Les nouvelles pages honteuses de l’histoire de la République
 
L’une des pages les plus honteuses de l’histoire politique de la République de Turquie est sans nul doute le fait que des centaines de dirigeants politiques et dirigeants municipaux, à commencer par les coprésidents du HDP Selahattin Demirtaş et Figen Yüksekdağ, et le maire d’Istanbul Ekrem İmamoğlu sont maintenus derrière les barreaux.
 
Depuis 2016, des curateurs ont été nommés à la tête de 164 municipalités, dont 159 dirigées par le HDP/BDP/DEM, tandis que les dirigeants de nombreuses municipalités qui n’ont pas être mises sous tutelle ont été contraints de démissionner de leur parti.
 
Cette pratique n’a pas ralenti après les élections locales de l’année passée… Depuis le 31 mars 2024, des curateurs ont été nommés dans les municipalités métropolitaines de Mardin et Van et dans les municipalités de Hakkari, Batman, Tunceli, Siirt, Esenyurt, Halfeti, Ovacık, Bahçesaray, Akdeniz, Kağızman et Şişli.

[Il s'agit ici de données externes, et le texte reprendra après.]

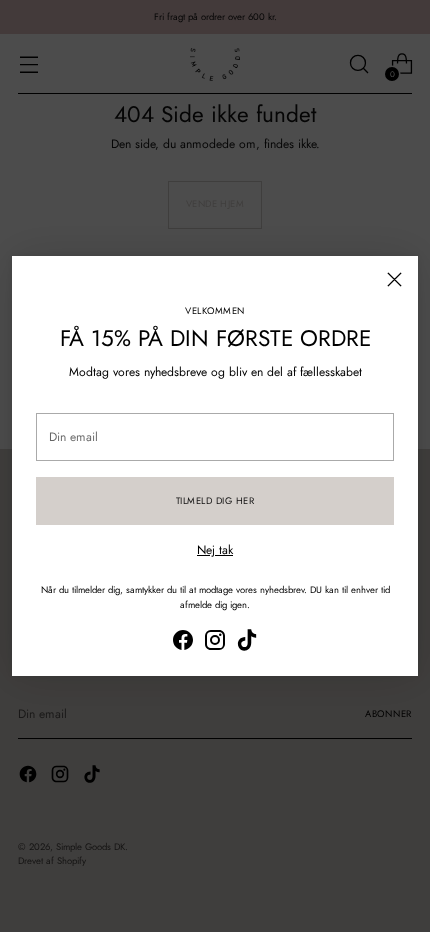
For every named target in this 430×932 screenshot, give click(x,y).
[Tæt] (394, 279)
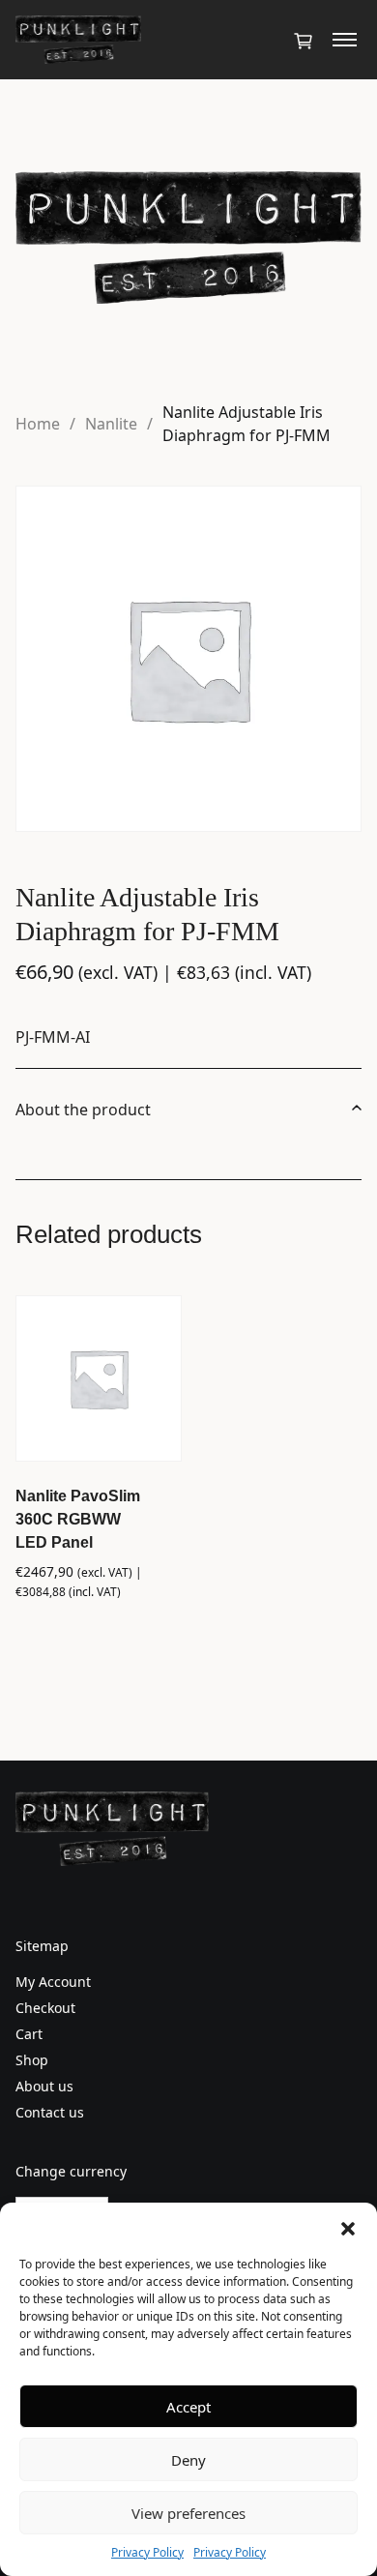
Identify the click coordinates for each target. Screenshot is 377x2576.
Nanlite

Tout comme les pressions, menaces et condamnations contre les opposants en Turquie ont été poursuivis sans relâche, les menaces et les pressions contre les opposants et exilés à l’étranger n’ont jamais cessé non plus… Cela continue avec l’émission de notices rouges, la prise pour cible par les rapports de la Fondation de recherches politique, économique et sociale (SETA) ayant pour mission la délation, et l’organisation de provocations et attaques par l’entremise des associations turques contrôlées par les missions diplomatiques turques et la Diyanet.
 
L’Assemblée des Exilés en Europe fait cette mise en garde dans sa dernière déclaration :
 
« En raison du contexte politique armé qui règne depuis les quarante dernières années, plus de cent mille personnes sont emprisonnées, à la suite de pressions et d’arrestations, pour des raisons politiques, et maintenues en détention avec des condamnations à de très longues années de prison. Certains sont malades et nécessitent des soins. Des centaines d’entre elles ont perdu la vie en prison. Ces prisonniers doivent être libérés, tout comme les personnalités politiques privées de liberté depuis des années.  
 
« Des milliers de personnes qui ont été soumises à l’oppression et à la persécution d’État pour leur participation à la lutte nationale kurde pour l’égalité et la liberté, ou à des groupes d’opposition revendiquant des droits démocratiques, sont aujourd’hui en exil dans les pays européens et hors de Turquie.
 
« Dans un processus où des efforts sont entrepris pour l’adoption de certaines dispositions légales et avancées en faveur d’une démocratisation en Turquie, des mesures devraient également être prises pour donner des garanties juridiques aux exilés contraints de vivre hors de Turquie afin qu’ils puissent rentrer librement dans leur pays et mettre fin à leur exil politique sans être soumis à la moindre poursuite, arrestation ou pression.
 
« Nous appelons l’État et le gouvernement à assumer leur responsabilité historique dans les avancées et dispositions juridiques à prendre pour une existence juste et égalitaire et une paix durable, et nous les invitons à prendre les dispositions légales qui restitueront aux exilés politiques tous leurs droits et leur permettront de retourner dignement dans leur pays ».
 
Cet appel de l’exil, parfaitement justifié, devrait être l’un des premiers points à l’ordre du jour des parties prenantes au « processus ».